Bennet, Neguse, Colorado Delegation Urge IRS to Not Tax TABOR Refunds

Washington, D.C. — Colorado U.S. Senator Michael Bennet, chair of the U.S. Senate Finance Committee’s Subcommittee on Taxation and IRS Oversight, joined Colorado U.S. Representative Joe Neguse and Colorado’s bipartisan Congressional delegation to urge the Internal Revenue Service (IRS) to follow a thirty-year precedent and not tax Colorado Taxpayer’s Bill of Rights (TABOR) refunds. 

“TABOR has been part of Colorado’s Constitution since 1992. It requires the State to return excess state revenues from sales tax that the State has not been authorized to retain. [...] Until the recent proposed guidance by the Internal Revenue Service (IRS), TABOR refunds have never been considered federal taxable income, regardless of whether these sales tax refunds are issued through income tax returns, and that process should have no impact on the IRS’s decision on how the proposed guidance will impact TABOR refund payments,” wrote the lawmakers. 

In August, the IRS issued a policy proposal that would potentially require Coloradans to pay taxes on future TABOR refunds and is now accepting public feedback on the proposed guidance. Approved by voters in 1992, the TABOR Amendment mandated the State of Colorado to refund excess state revenue – collected through property, gas, and sales taxes as well as fees – back to Coloradans.

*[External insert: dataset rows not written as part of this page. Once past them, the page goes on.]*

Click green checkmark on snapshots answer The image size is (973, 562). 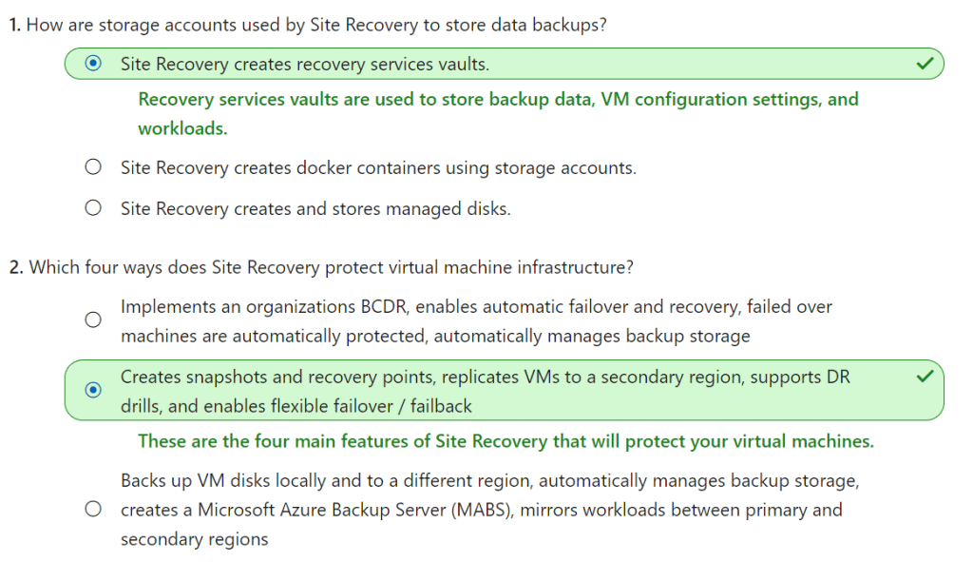click(x=923, y=378)

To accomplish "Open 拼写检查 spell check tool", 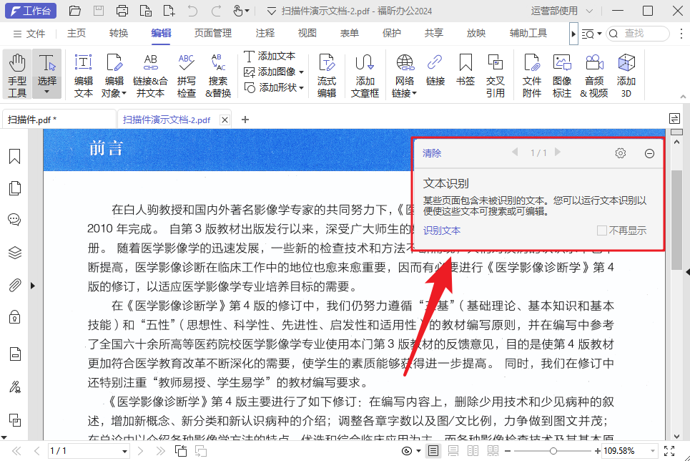I will pyautogui.click(x=186, y=72).
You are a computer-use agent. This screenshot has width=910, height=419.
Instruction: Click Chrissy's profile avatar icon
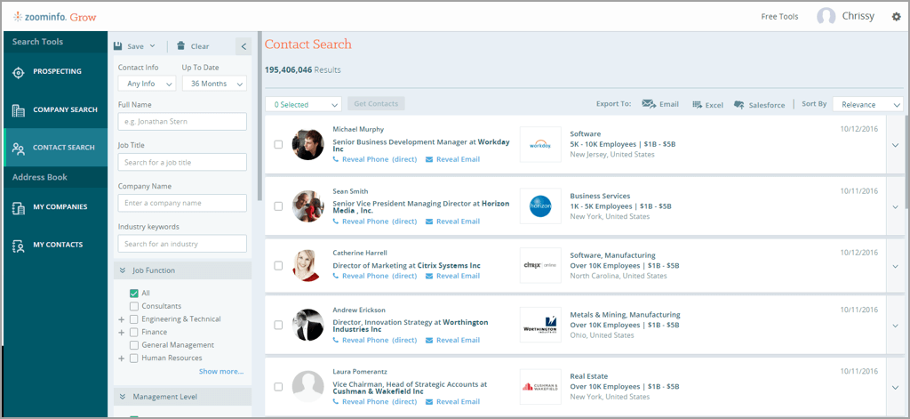point(826,16)
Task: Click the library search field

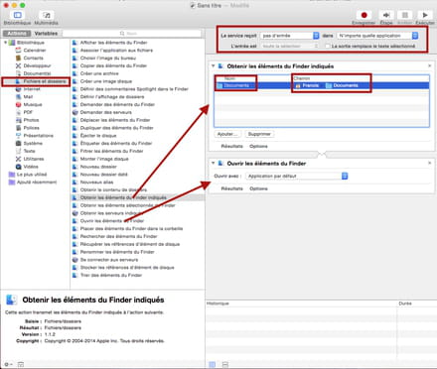Action: click(x=132, y=34)
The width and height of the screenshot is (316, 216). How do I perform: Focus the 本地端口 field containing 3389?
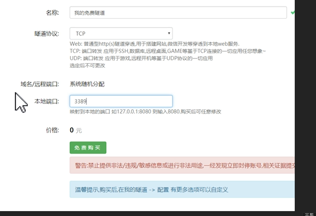tap(121, 101)
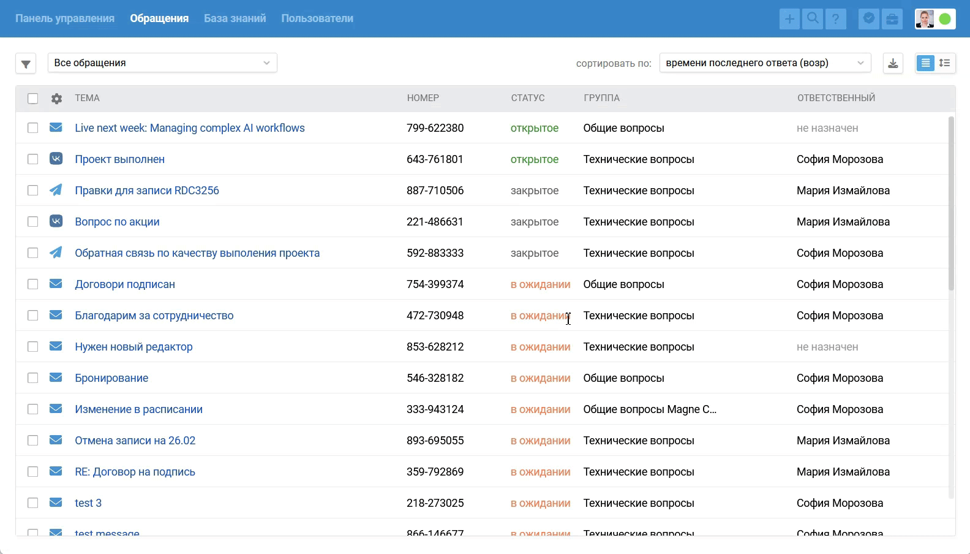
Task: Click the question mark help icon
Action: click(836, 19)
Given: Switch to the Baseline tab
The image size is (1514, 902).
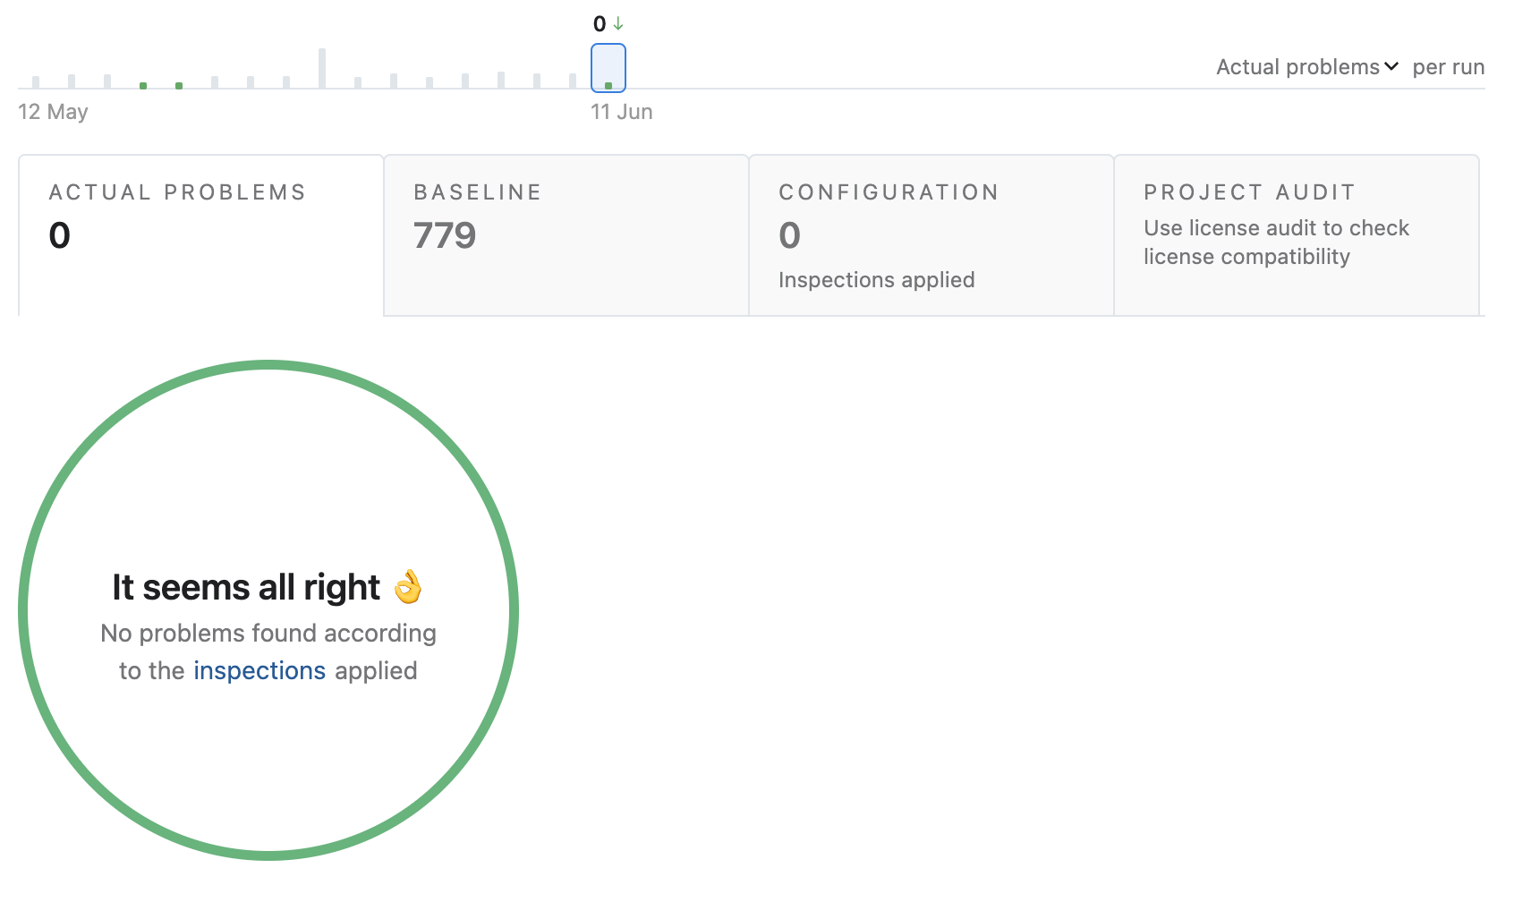Looking at the screenshot, I should tap(566, 235).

Bennet has repeatedly pushed the IRS not to tax Colorado’s TABOR payments. In February, Bennet called on then-acting IRS Commissioner Douglas O’Donnell to continue treating TABOR payments as nontaxable after the IRS asked Coloradans to stop filing their taxes until they determined how to handle TABOR payments. Following Bennet’s call, the IRS announced its decision to not tax 2022 TABOR payments. In April and again last month, Bennet urged IRS Commissioner Danny Werfel to follow three decades of precedent and not tax TABOR refunds. 

In addition to Bennet and Neguse, Colorado U.S. Senator John Hickenlooper and Colorado U.S. Representatives Diana DeGette, Doug Lamborn, Jason Crow, Lauren Boebert, Brittany Pettersen, and Yadira Caraveo co-signed the letter.

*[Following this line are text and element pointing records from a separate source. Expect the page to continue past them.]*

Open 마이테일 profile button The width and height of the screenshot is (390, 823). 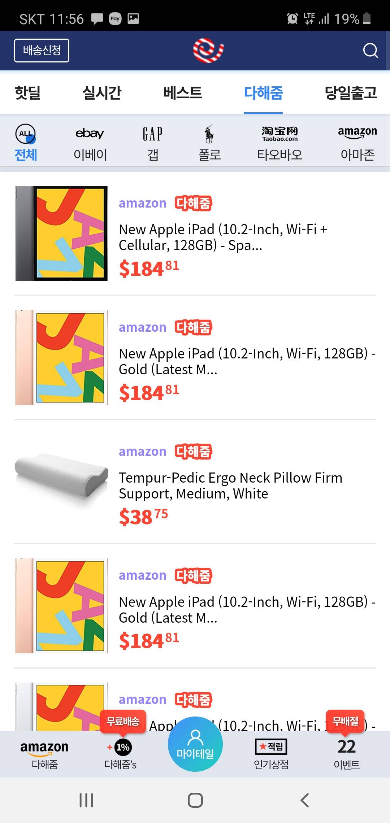pos(195,744)
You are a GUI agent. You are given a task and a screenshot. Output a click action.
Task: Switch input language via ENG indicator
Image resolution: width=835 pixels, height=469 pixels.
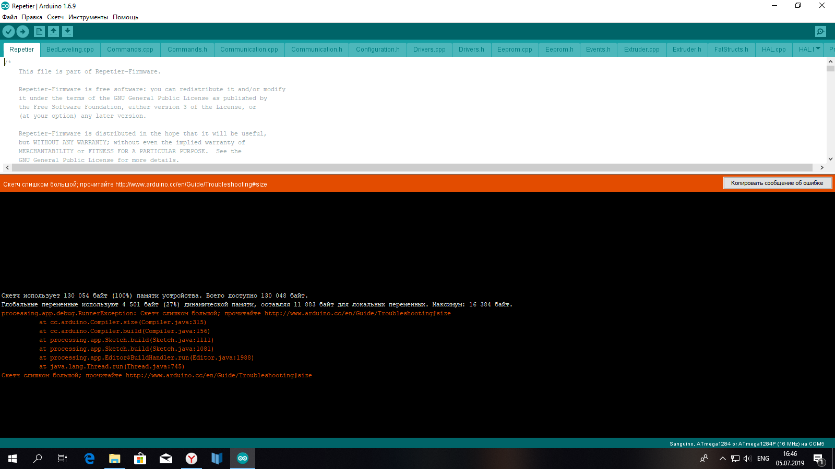click(x=763, y=459)
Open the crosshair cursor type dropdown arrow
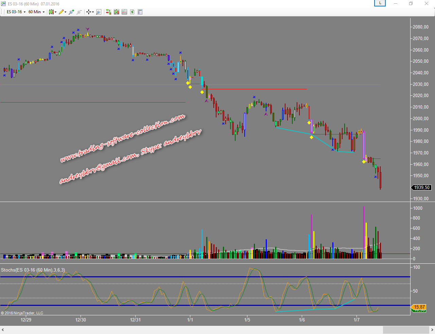 pos(93,12)
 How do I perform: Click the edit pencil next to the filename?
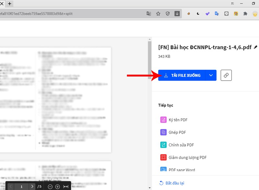pos(255,47)
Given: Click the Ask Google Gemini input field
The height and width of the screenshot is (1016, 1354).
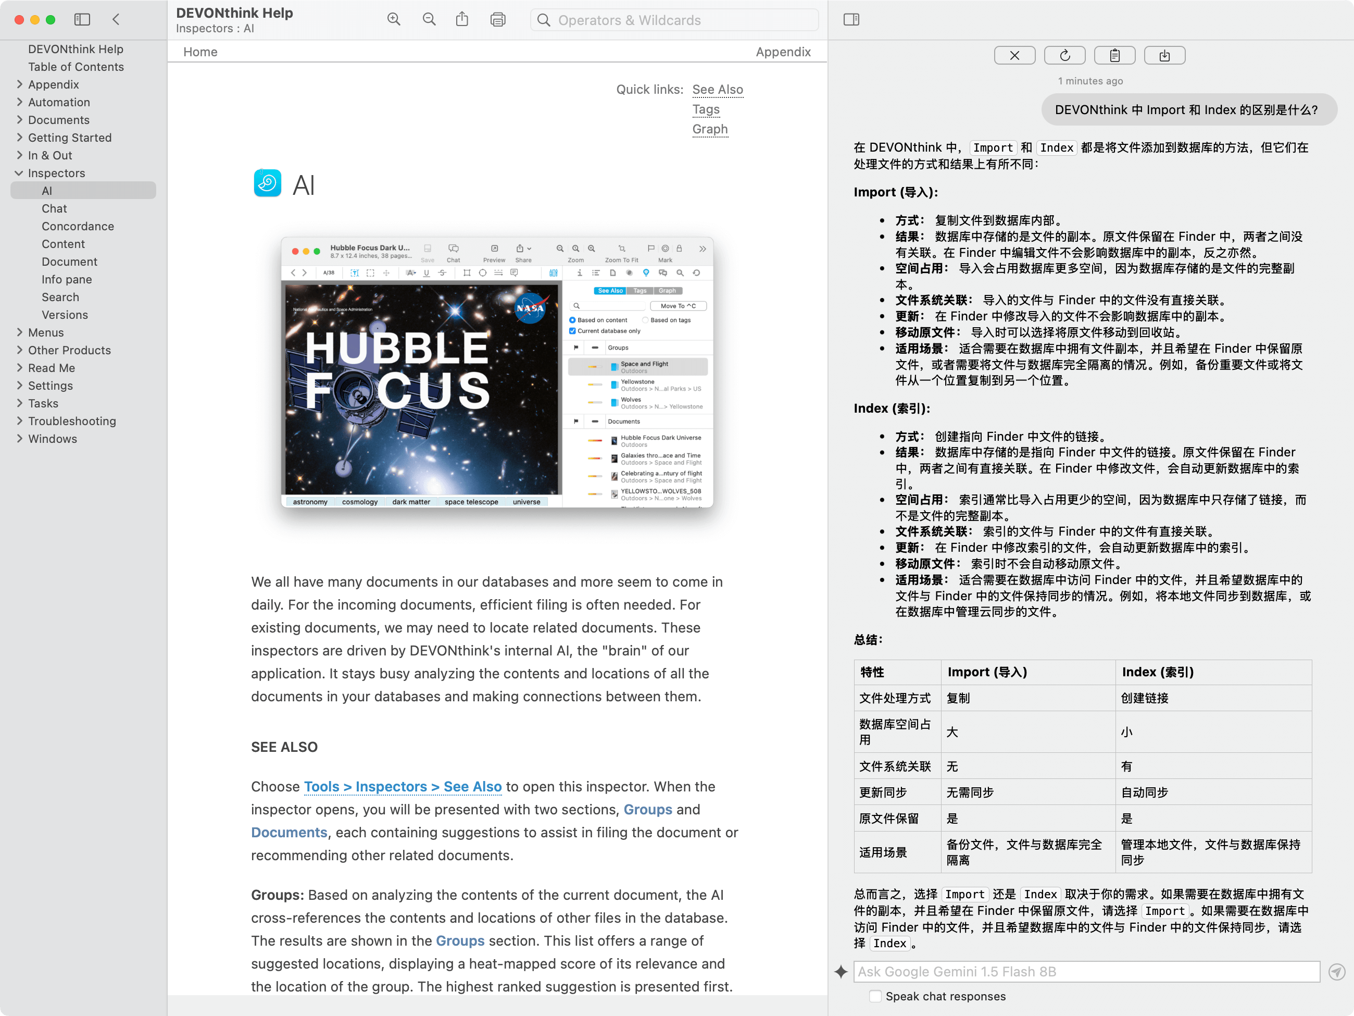Looking at the screenshot, I should point(1086,972).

The text of the letter is available HERE and below.

Dear Commissioner Werfel:

As you consider how to apply recent Internal Revenue Service (IRS) guidance (Notice 2023-56) to Colorado, we urge you not to tax Colorado Taxpayer’s Bill of Rights (TABOR) refunds. Colorado passed the TABOR amendment in 1992, limiting the amount of tax revenue retained by the State and refunding the excess revenue to our taxpayers. The IRS has never treated TABOR refunds as income subject to tax. The IRS’s historical practice makes good sense in lieu of its traditional recognition of states’ prerogatives to design and administer tax refunds. The IRS should not change course now.

We urge the IRS not to abandon 30 years of precedent, and we hope you can resolve the current ambiguity so that Colorado’s taxpayers do not face further confusion to say nothing of the nightmarish burden of an unprecedented tax. We would welcome the opportunity to meet with you at your earliest convenience to discuss this matter.